--- READING PASSAGE ---
------------------------------------

- Gartner forecasts MENA IT spending to reach $169 billion in 2026 — an 8.9% increase from 2025, driven by AI infrastructure, generative AI software, and cybersecurity investment.
- Software spending in MENA is growing 13.9% to $20.4 billion as organisations accelerate generative AI adoption — the fastest-growing segment in the region.
- The GCC — including the UAE — is identified by Gartner as the primary growth engine in the MENA forecast, leveraging stability and forward-looking digital policies to attract global technology investment.
- For UAE businesses, this forecast signals a clear direction: competitors and clients are investing in technology. Businesses that delay digital infrastructure risk falling behind.
- Middle East and Africa is projected to record 89% growth in sovereign cloud spending in 2026 — the highest of any region globally — directly relevant to UAE organisations evaluating cloud strategy.

------------------------------------

--- SOURCE DATA ---
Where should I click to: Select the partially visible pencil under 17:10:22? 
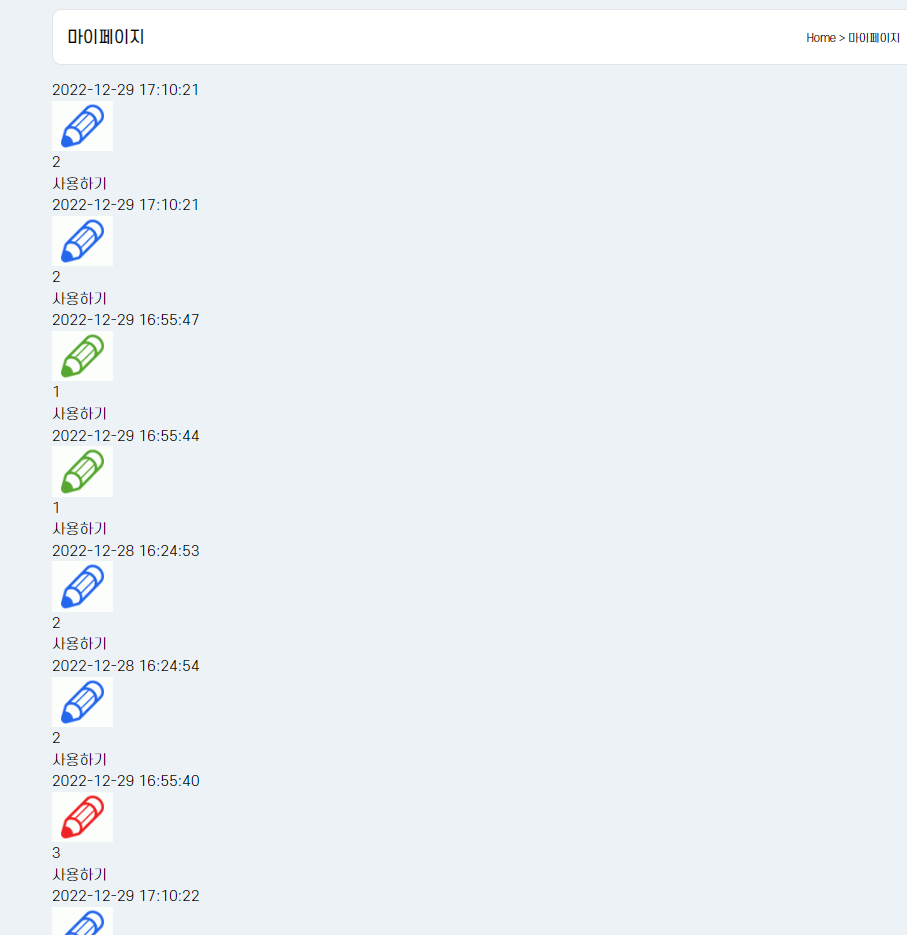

------------------------------------

--- YOUR TASKS ---
[1] In the MENA IT spending forecast, at what rate is software spending in the region growing, and to what total?
[2] Render this sentence from the MENA IT spending forecast in Spanish: "Businesses that delay digital infrastructure risk falling behind."
The lines are separate material and have no connection to the MENA IT spending forecast.

--- EXERCISE RESPONSES ---
[1] It is growing 13.9% to $20.4 billion.

[2] Las empresas que retrasan la infraestructura digital corren el riesgo de quedarse atrás.